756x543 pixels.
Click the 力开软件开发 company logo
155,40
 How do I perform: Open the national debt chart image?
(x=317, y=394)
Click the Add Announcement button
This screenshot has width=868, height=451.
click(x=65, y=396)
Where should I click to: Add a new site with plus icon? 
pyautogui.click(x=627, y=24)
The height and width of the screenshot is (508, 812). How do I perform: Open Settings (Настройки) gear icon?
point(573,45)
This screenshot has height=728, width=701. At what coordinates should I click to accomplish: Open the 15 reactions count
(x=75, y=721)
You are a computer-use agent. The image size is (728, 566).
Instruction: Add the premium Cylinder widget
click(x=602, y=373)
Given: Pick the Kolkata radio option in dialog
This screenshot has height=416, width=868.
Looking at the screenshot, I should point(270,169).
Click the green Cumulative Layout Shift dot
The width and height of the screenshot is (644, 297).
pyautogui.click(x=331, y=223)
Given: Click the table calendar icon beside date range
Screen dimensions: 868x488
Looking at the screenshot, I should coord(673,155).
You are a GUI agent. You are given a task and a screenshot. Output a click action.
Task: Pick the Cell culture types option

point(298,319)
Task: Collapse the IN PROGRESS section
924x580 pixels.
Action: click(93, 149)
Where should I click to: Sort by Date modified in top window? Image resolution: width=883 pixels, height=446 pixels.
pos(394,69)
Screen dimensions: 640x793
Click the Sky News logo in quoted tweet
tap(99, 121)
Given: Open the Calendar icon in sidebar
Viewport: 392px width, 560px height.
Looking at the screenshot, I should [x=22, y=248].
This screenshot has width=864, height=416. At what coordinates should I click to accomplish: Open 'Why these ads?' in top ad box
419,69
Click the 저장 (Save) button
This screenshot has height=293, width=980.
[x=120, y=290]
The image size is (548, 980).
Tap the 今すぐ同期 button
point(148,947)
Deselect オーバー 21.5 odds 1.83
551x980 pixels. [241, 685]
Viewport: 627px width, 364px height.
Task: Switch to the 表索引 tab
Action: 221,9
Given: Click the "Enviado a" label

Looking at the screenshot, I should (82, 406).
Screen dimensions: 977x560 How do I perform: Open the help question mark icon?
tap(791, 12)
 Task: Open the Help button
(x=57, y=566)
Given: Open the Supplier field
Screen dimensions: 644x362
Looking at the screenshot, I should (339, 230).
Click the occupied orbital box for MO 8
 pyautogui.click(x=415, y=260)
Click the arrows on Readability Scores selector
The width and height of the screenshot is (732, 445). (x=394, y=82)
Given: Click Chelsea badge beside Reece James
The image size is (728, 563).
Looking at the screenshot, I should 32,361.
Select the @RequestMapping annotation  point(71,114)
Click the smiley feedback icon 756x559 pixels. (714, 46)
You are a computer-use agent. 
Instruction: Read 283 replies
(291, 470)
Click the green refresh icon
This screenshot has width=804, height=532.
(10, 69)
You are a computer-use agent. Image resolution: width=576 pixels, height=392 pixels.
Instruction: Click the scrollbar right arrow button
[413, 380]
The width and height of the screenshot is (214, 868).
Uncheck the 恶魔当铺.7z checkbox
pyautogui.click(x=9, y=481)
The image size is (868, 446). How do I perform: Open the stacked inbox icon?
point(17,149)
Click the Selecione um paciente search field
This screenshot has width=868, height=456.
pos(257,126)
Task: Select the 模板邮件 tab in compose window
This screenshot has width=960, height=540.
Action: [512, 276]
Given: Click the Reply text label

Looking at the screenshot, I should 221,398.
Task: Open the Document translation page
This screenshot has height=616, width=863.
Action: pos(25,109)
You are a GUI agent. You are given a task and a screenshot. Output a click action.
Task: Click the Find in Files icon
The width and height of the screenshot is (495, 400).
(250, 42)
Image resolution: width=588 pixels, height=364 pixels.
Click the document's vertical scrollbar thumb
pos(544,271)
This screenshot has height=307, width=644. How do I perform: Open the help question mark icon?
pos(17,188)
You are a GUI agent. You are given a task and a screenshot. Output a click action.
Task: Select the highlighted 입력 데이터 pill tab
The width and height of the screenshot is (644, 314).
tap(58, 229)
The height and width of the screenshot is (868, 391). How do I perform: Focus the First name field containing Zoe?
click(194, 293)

---------------

### WHAT YOU ARE ASKED TO DO
Say how many lines in the listing above hold "computer". Give the number only.

### ANSWER BELOW
3